= Mean down time =

In organizational management, mean down time (MDT) is the average time that a system is non-operational. This includes all downtime associated with repair, corrective and preventive maintenance, self-imposed downtime, and any logistics or administrative delays.

==Description==
The inclusion of delay times distinguishes mean down time from mean time to repair (MTTR), which includes only downtime specifically attributable to repairs.
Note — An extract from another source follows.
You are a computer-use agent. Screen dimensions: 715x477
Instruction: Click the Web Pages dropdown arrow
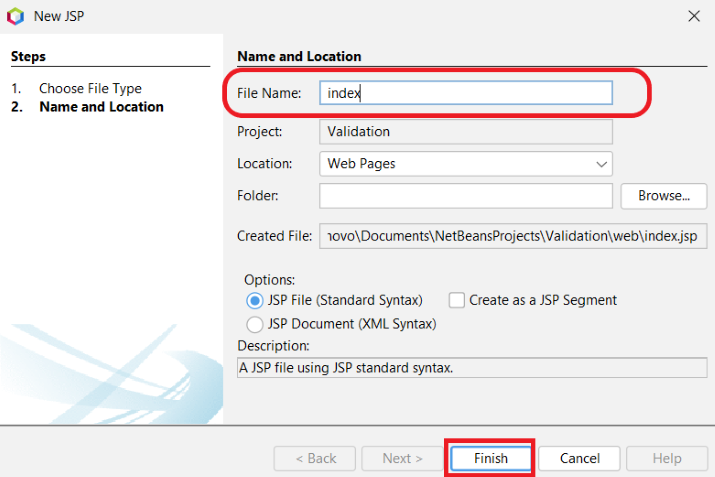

Mean Down Time key factors:
1. SYSTEM FAILURE
  1. Identification & Recovery Time. First, the fact that the system is down must be identified, and maintainers notified & brought to action
  2. Fault detection and isolation. The problem must be identified and the faulty part identified.
  3. Parts Procurement. Replacement parts needed (if any) must be obtained
  4. System Repair. Faulty parts must be replaced or repaired.
2. SCHEDULED DOWNTIME
  1. Preventive Maintenance. Preventive maintenance checks are often intrusive and require the system to be down (unless prognostics are used), e.g., checking oil in a car engine.
  2. System Upgrade. System downtime is usually required to bring new features to the system.
  3. Calibration. Many forms of mechanical or electronic equipment require periodic intrusive calibration.
  4. Other administrative actions

There are four main ways of reducing MDT:
1. Design the system to fail less often. A more reliable system that doesn't fail often reduces the Down Time.
2. Make the system repairable. If an item is repairable, it will be used for a longer time, and the user will become more familiar with its operation. This will decrease the MDT because the user will be able to detect abnormal operation sooner, and the system will be repaired before the problem becomes too serious.
3. Let the user repair the system. By designing a system to be user-repairable, the MDT will be considerably decreased, as it will not have to be taken out of service for long periods of time while it is being repaired by the manufacturer (which of course includes time spent in transit to and from the manufacturer).
4. Provide the user with a repair support system. The closer critical spare parts are to the system, the faster it will be able to be repaired, as this eliminates the delay involved in ordering parts from the manufacturer and waiting to receive them. Also, the clarity of any instructions on how to repair an item will greatly contribute to the speed at which it is repaired.